**Exercise materials:**
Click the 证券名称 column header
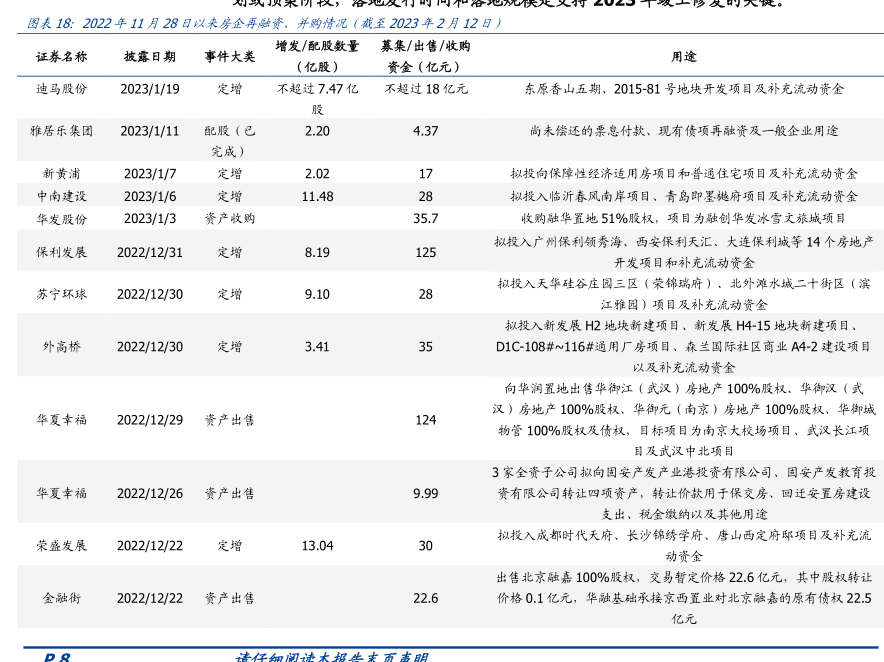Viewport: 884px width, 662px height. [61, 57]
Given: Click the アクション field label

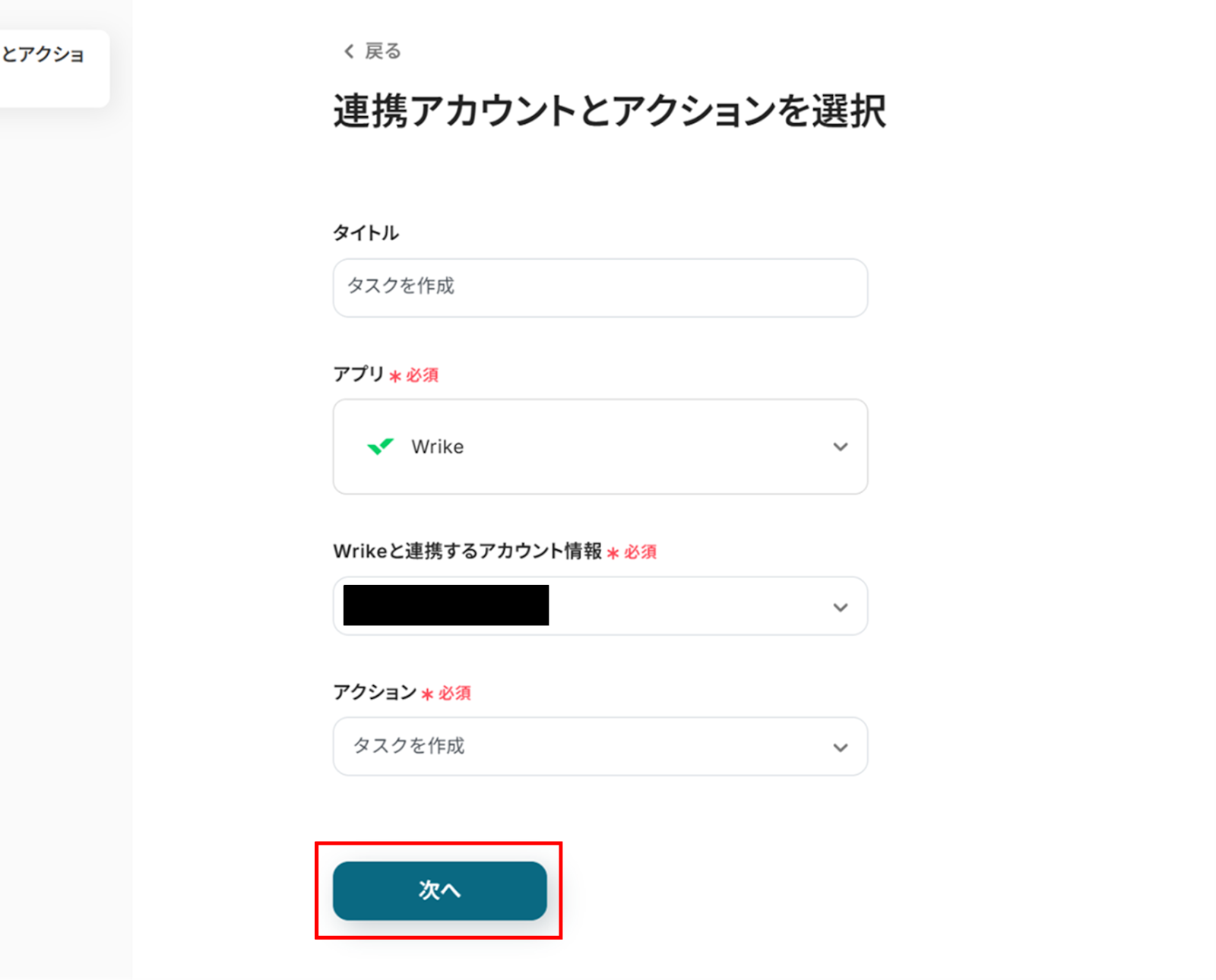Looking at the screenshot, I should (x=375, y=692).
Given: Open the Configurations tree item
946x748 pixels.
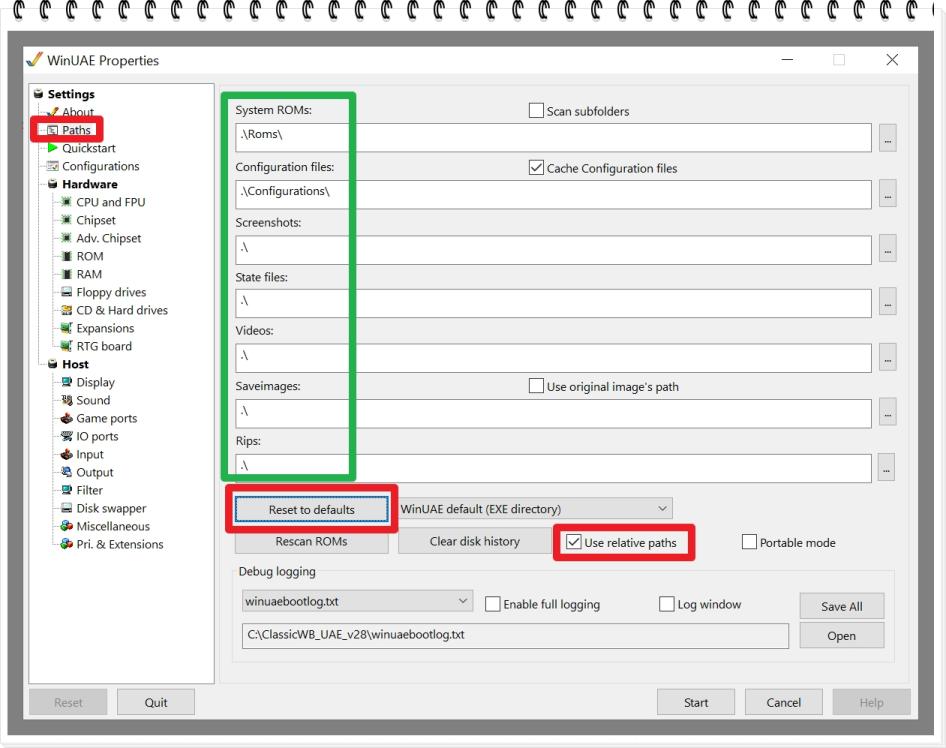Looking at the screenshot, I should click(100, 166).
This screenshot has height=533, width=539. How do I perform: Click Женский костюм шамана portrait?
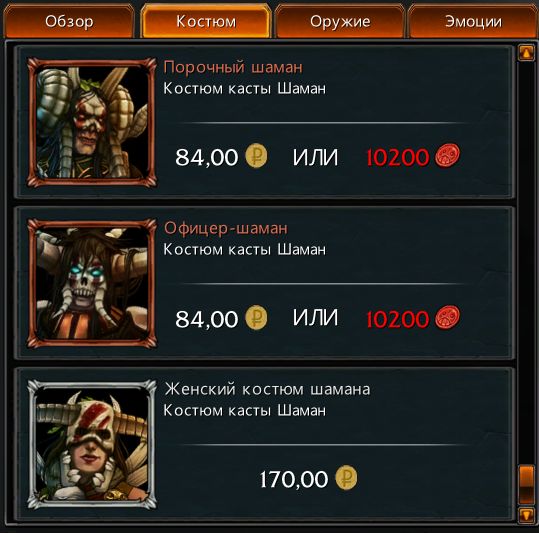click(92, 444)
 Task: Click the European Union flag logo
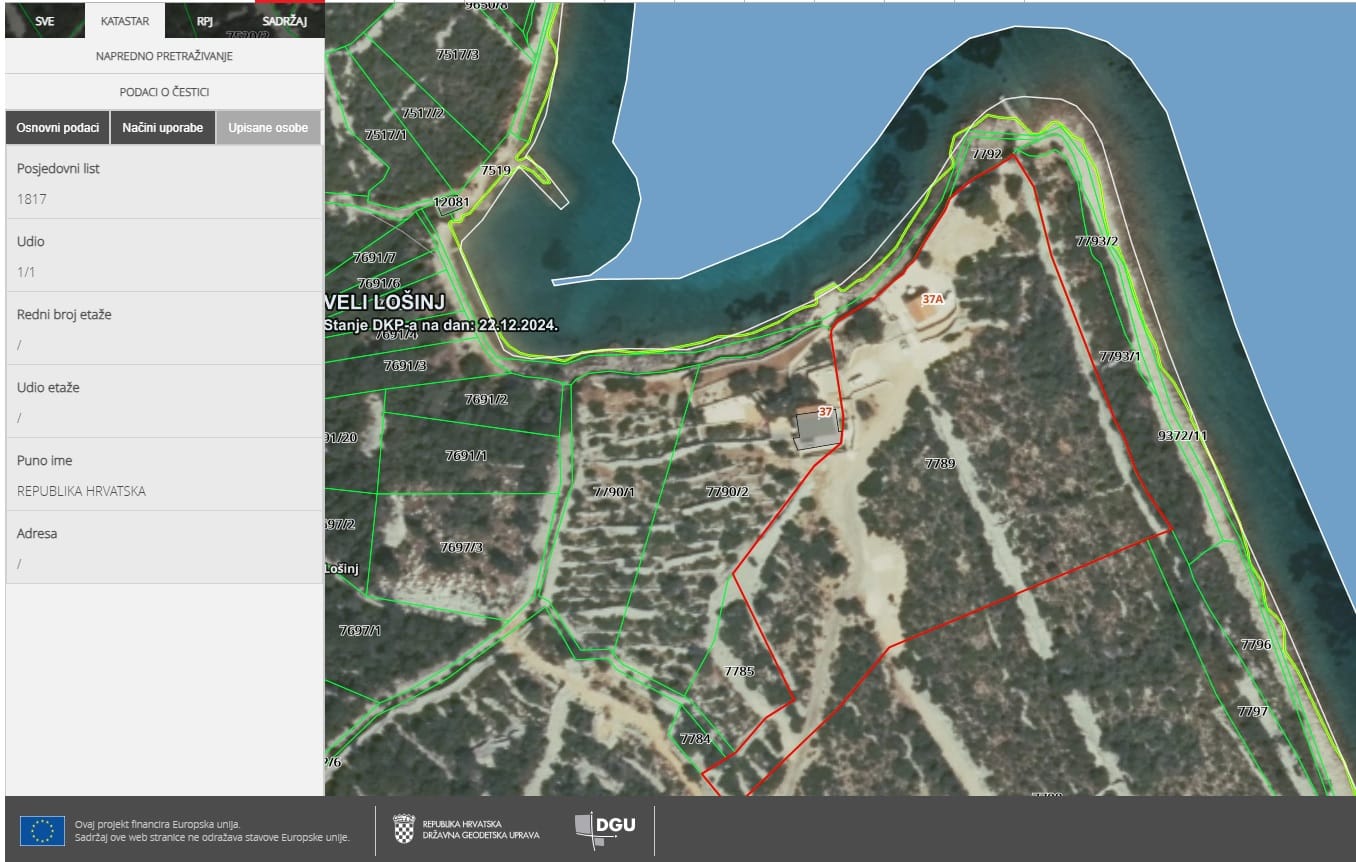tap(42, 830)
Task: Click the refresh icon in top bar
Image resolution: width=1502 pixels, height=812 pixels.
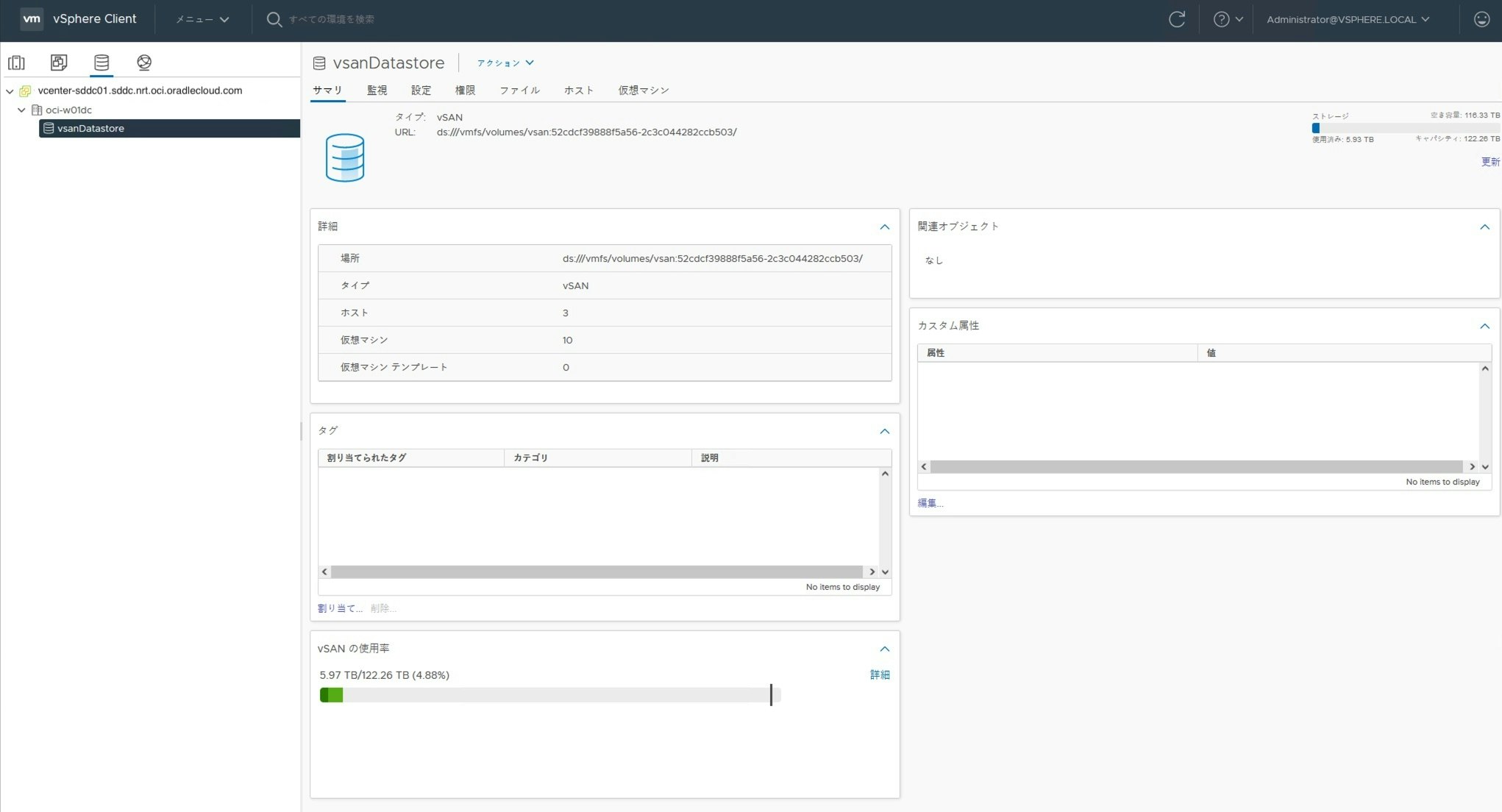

**What you have to do:** Reproduce every line of the entries above word for word, leaving out the pictures.

**Result of this task:**
Click the 证券名称 column header
Viewport: 884px width, 662px height. [61, 57]
Given: Click the アクション field label

Looking at the screenshot, I should (x=375, y=692).
Given: Open the Configurations tree item
946x748 pixels.
Looking at the screenshot, I should click(100, 166).
This screenshot has height=533, width=539. How do I perform: Click Женский костюм шамана portrait?
click(92, 444)
 Task: Click the European Union flag logo
tap(42, 830)
Task: Click the refresh icon in top bar
Image resolution: width=1502 pixels, height=812 pixels.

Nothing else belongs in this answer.